Passage provided:
※

8-A12B

 

 

UNITED STATES

SECURITIES AND EXCHANGE COMMISSION

Washington, D.C. 20549

 

 

FORM 8-A

 

 

FOR REGISTRATION OF CERTAIN CLASSES OF SECURITIES

PURSUANT TO SECTION 12(b) OR (g) OF

THE SECURITIES EXCHANGE ACT OF 1934

 

 

National General Holdings Corp.

(Exact name of registrant as specified in its charter)

 

 

 

Delaware   27-1046208
(State or incorporation or organization)   (IRS Employer Identification No.)
59 Maiden Lane, 38th Floor, New York, New York   10038
(Address of principal executive offices)   (Zip Code)

Securities to be registered pursuant to Section 12(b) of the Act:

 

Title of each class

to be so registered

 

Name of each exchange on which

each class is to be registered

National General Holdings Corp.

7.625% Subordinated Notes due 2055

  The NASDAQ Stock Market LLC

 

 

If this form relates to the registration of a class of securities pursuant to Section 12(b) of the Exchange Act and is effective pursuant to General Instruction A.(c), check the following box.  x

If this form relates to the registration of a class of securities pursuant to Section 12(g) of the Exchange Act and is effective pursuant to General Instruction A.(d), check the following box.  ¨

Securities Act registration file number to which this form relates: 333-204903

Securities to be registered pursuant to Section 12(g) of the Act:

None

(Title of Class)

 

 

 


Item 1. Description of Registrant’s Securities to be Registered

The securities to be registered hereby are the 7.625% Subordinated Notes due 2055 (the “Notes”) of National General Holdings Corp. (the “Company”). For a description of the Notes, reference is made to the information set forth under the heading “Description of Debt Securities” in the Company’s Prospectus, dated June 12, 2015 (the “Prospectus”), which constitutes a part of the Company’s Registration Statement on Form S-3 (File No. 333-204903) (the “Registration Statement”), and under the heading “Description of the Notes” in the Company’s Prospectus Supplement, dated August 11, 2015, to the Prospectus contained in the Registration Statement, each filed under the Securities Act of 1933, as amended, which information is hereby incorporated herein by reference.

 

Item 2. Exhibits.

 

Exhibit

No.

※

Raw records:
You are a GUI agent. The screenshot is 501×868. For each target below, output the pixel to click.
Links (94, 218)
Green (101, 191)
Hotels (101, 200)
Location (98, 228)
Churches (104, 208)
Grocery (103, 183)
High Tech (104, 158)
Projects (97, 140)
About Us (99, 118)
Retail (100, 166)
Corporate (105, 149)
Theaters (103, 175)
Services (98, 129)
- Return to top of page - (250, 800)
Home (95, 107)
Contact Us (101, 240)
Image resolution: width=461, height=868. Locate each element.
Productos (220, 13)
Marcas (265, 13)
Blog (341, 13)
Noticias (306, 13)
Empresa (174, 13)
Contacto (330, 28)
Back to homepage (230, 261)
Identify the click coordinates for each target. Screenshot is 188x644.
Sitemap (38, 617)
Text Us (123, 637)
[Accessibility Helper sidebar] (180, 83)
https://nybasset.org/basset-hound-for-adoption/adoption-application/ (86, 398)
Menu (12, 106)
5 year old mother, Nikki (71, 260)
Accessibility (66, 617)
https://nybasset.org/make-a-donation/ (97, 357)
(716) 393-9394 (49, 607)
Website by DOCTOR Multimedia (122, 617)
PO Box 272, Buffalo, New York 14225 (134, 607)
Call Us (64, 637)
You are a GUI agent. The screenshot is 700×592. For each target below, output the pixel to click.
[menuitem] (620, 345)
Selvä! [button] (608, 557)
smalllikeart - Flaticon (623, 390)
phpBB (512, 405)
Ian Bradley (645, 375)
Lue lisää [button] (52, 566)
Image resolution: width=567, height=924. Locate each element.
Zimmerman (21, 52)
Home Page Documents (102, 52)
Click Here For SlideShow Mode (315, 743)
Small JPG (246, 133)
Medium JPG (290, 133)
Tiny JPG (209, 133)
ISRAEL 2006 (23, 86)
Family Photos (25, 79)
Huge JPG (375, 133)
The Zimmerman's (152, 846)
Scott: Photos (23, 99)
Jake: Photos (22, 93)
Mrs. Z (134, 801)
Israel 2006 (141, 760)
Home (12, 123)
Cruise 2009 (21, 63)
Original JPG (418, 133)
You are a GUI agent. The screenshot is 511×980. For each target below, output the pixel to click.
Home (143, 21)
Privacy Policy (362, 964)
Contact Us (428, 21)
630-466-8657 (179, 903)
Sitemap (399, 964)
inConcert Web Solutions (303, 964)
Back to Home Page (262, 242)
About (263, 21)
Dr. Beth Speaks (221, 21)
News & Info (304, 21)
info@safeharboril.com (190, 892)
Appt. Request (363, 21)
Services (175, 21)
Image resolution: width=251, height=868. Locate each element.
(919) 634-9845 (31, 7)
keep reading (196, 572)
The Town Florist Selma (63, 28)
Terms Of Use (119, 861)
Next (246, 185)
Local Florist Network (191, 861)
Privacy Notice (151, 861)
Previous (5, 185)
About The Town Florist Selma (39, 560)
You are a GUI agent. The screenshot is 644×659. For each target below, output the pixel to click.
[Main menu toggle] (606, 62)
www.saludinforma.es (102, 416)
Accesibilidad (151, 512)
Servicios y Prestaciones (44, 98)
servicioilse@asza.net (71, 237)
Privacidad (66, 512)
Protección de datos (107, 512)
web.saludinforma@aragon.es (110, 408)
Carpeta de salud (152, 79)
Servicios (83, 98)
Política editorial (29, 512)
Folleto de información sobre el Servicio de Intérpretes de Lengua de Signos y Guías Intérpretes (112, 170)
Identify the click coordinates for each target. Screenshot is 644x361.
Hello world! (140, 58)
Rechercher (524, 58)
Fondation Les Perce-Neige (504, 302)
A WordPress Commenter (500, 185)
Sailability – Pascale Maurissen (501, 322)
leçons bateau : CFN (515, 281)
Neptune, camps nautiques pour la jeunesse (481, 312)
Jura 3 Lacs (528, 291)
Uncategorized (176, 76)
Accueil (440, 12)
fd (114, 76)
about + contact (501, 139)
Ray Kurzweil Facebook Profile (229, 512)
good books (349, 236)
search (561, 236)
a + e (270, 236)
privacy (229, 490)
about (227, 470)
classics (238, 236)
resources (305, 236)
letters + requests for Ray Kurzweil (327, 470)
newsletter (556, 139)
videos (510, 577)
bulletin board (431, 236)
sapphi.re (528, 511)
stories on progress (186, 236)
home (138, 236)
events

※

Task requirements:
• a. Please update the stretch of the Form 8-A filing from "(Exact name of" through "offices)   (Zip Code)", putting "Postal Code" in place of "Zip Code".
• b. Shorten the paragraph of the Form 8-A filing that begins "The securities to be registered hereby" while keeping its main facts.
The records have no connection to the Form 8-A filing.

Answers below:
• a.
(Exact name of registrant as specified in its charter)

 

 

 

Delaware   27-1046208
(State or incorporation or organization)   (IRS Employer Identification No.)
59 Maiden Lane, 38th Floor, New York, New York   10038
(Address of principal executive offices)   (Postal Code)

• b. The securities being registered are National General Holdings Corp.'s 7.625% Subordinated Notes due 2055. Their description is incorporated by reference from two sources filed under the Securities Act of 1933, as amended. The first is the "Description of Debt Securities" section of the Prospectus dated June 12, 2015, which is part of the Form S-3 Registration Statement (File No. 333-204903). The second is the "Description of the Notes" section of the Prospectus Supplement dated August 11, 2015.